I think it is fairly simple: as long as screen resolutions increase, the default DPI(100%) will need to increase as well, to prevent "too small" UI.

Windows 7 released in 2009 and at that time, full HD monitors were not a thing, I guess.

Have a look at this post on MSDN Blogs but I'll quote the important part:

A change was made for Windows 7, to set the screen resolution to the monitor's native resolution and if the screen is over a certain resolution to default the font size 120 DPI (dots per inch). This is approximately 125% of normal 96 DPI (100%). When the system defaults to 125% DPI it also adjusts the MS Sans Serif font to be bigger.

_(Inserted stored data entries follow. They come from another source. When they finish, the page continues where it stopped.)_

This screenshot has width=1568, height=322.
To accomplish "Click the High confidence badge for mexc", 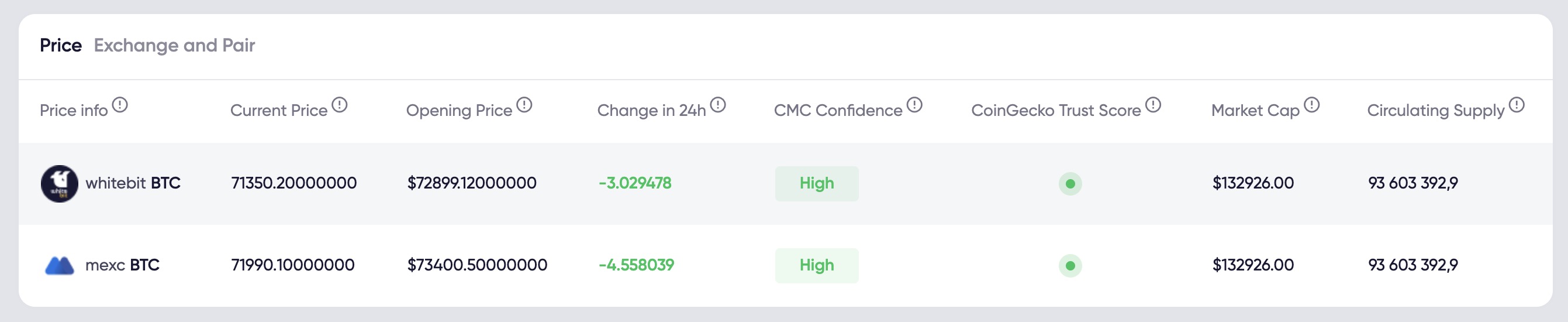I will pyautogui.click(x=816, y=266).
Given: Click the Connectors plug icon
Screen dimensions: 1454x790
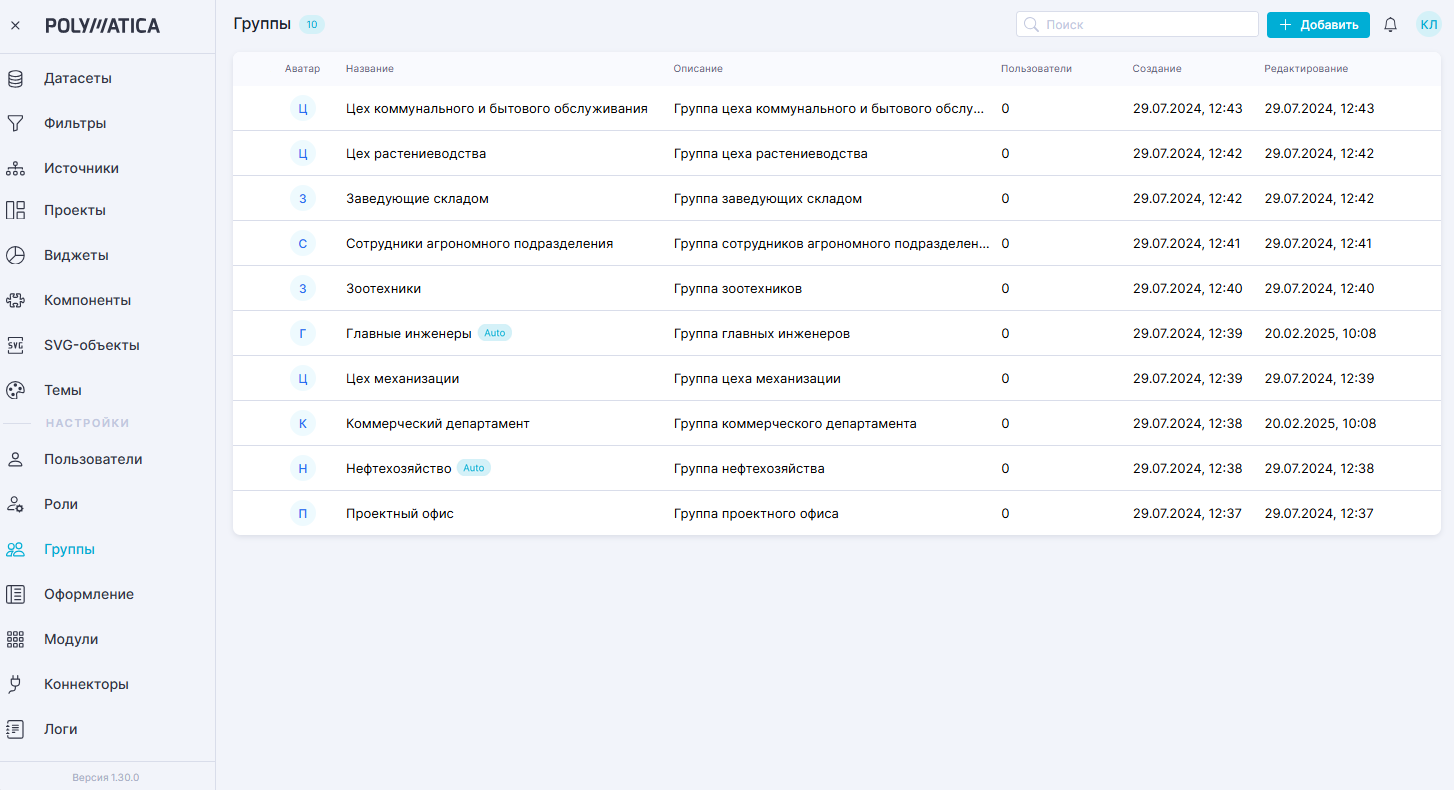Looking at the screenshot, I should click(x=15, y=684).
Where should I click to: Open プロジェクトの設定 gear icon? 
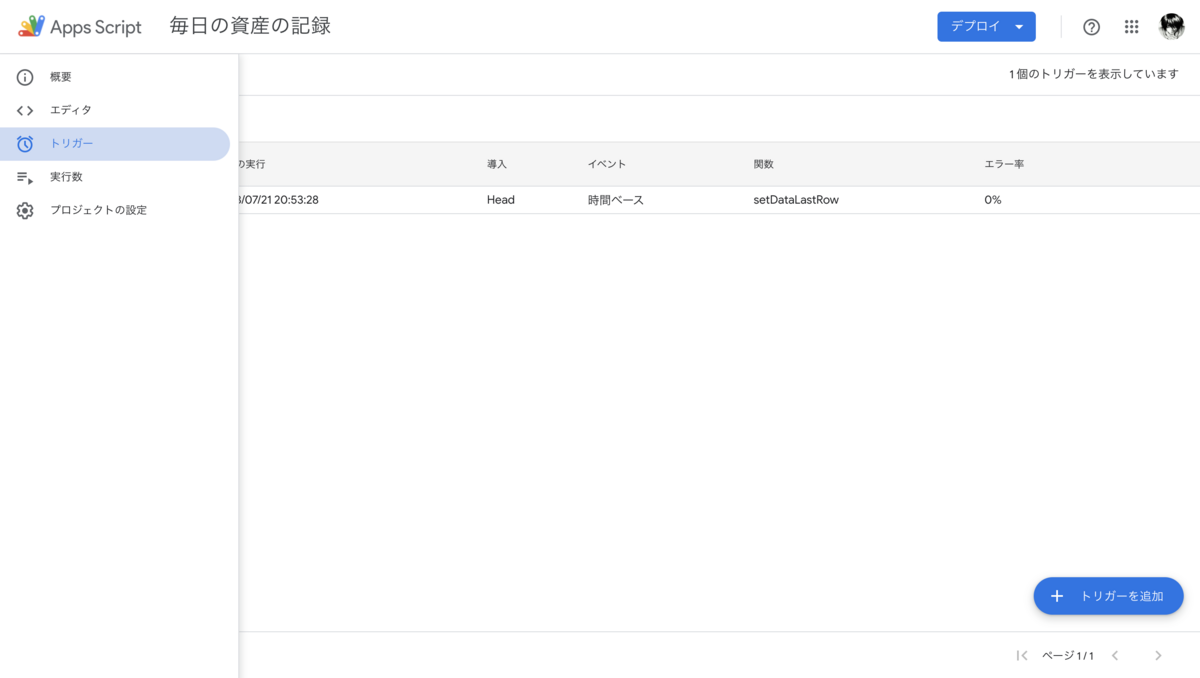click(24, 210)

If the user then decides to set the DPI back to 100%, then TrueType fonts, which are scalable, adjust as expected.

The author of the MSDN article also followed this:

I installed the Windows 7 Ultimate build, it did not have the video driver and so defaulted to a lower resolution at 100% DPI. Once I installed the video driver from Windows Update, I was able to get to the native resolution and remain at 100% DPI.


The issue is not an internal problem, it can occur on any Windows 7 system that has a high resolution monitor for which drivers can be found during the initial install and so default with 125% DPI.

Windows 8 and 10 followed the same perspective.

Hope this helps!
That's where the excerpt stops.